*Dataset records*
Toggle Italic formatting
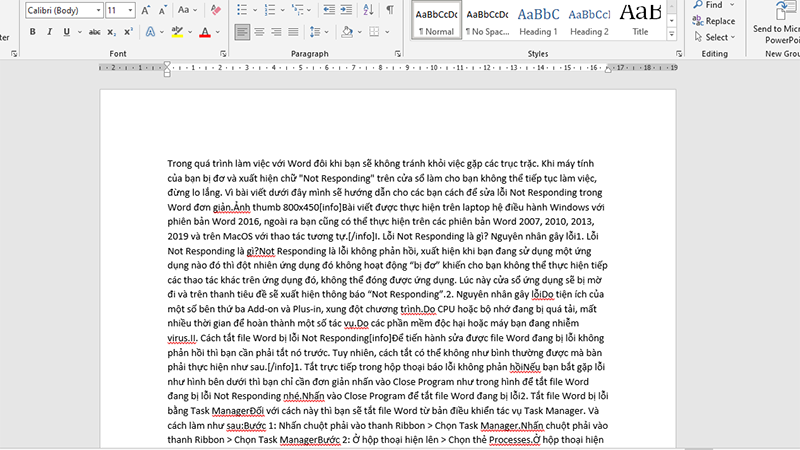Image resolution: width=800 pixels, height=450 pixels. point(50,32)
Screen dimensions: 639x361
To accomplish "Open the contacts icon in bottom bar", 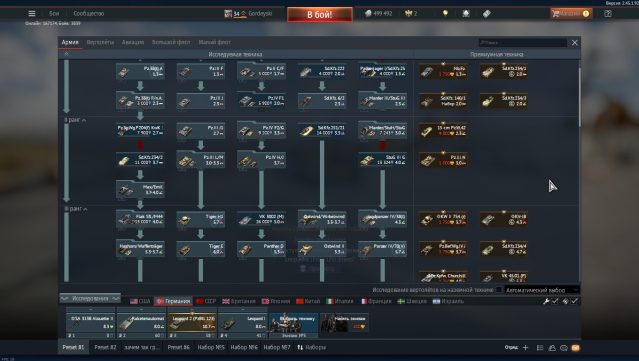I will [x=552, y=348].
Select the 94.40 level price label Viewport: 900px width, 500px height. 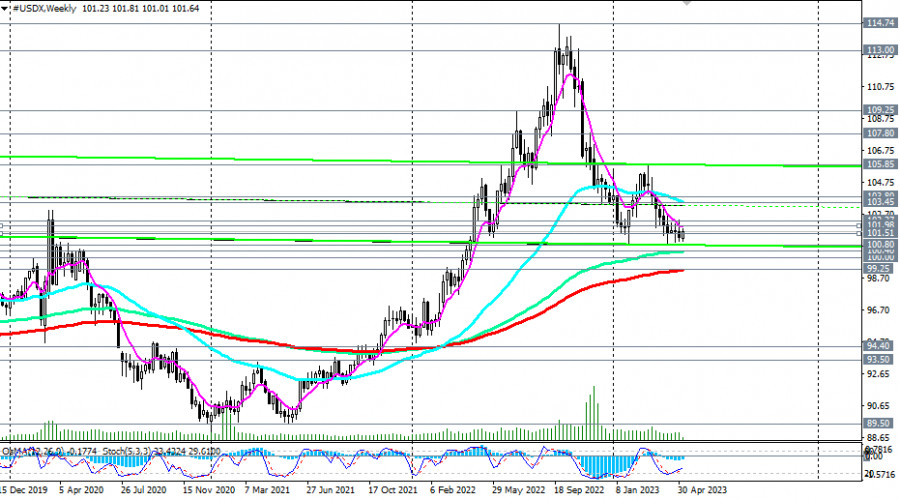(879, 345)
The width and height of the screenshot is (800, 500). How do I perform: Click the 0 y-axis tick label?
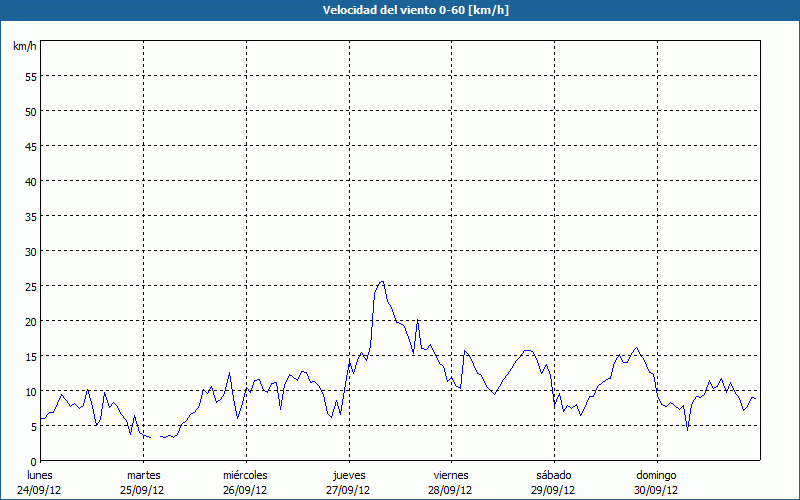point(33,461)
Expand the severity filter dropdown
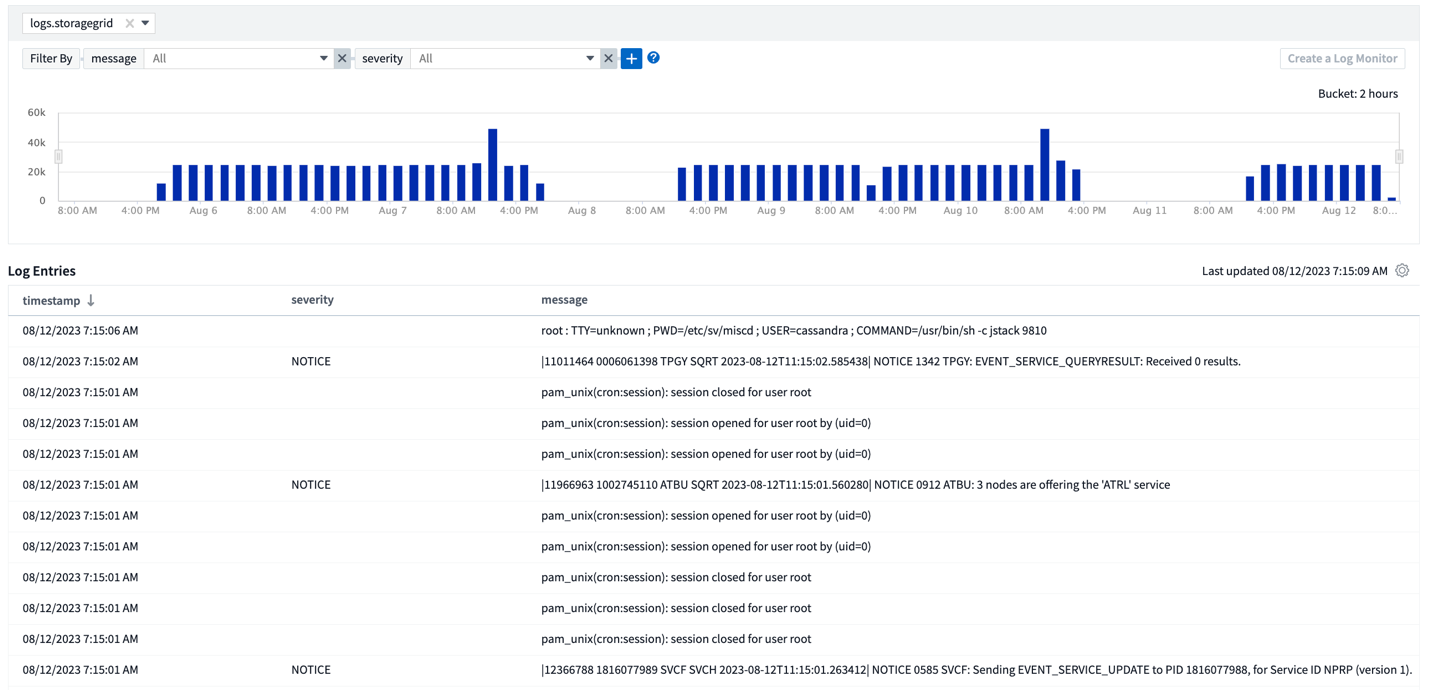Image resolution: width=1431 pixels, height=690 pixels. click(589, 59)
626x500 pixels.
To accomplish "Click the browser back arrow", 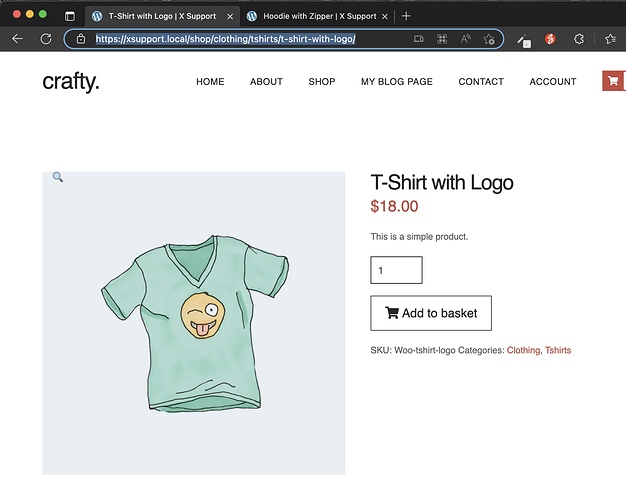I will point(17,39).
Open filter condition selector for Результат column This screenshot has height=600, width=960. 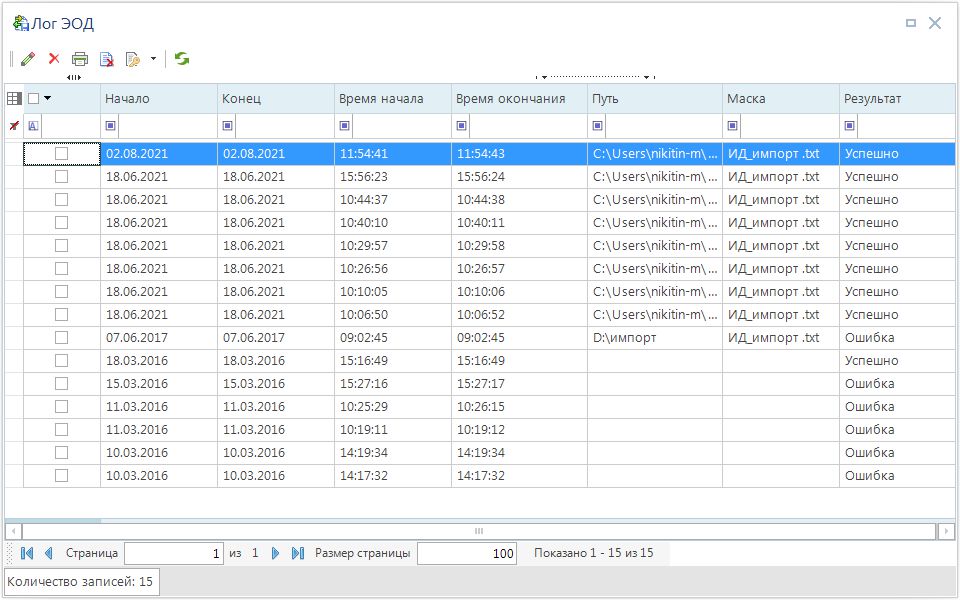click(850, 126)
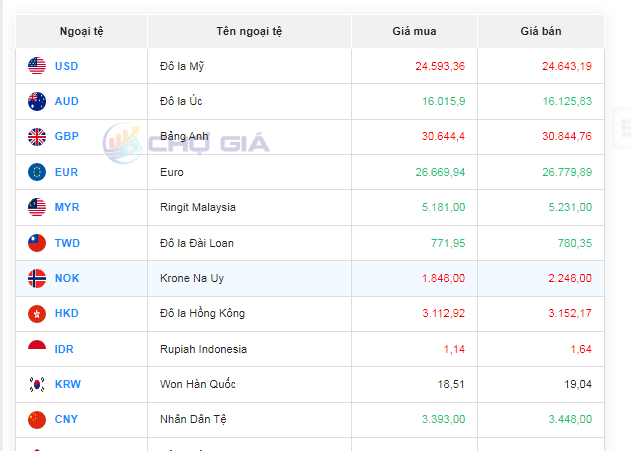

*Required work*
Within the listing above, the lines from the one with "The width and" through the one with "626x500 pixels." are to be given again word for word. Do not include pictures.

*Solution to this task*
The width and height of the screenshot is (800, 500). How do I perform: Click the 0 y-axis tick label?
point(33,461)
Expand the severity filter dropdown
Image resolution: width=1431 pixels, height=690 pixels. click(589, 59)
626x500 pixels.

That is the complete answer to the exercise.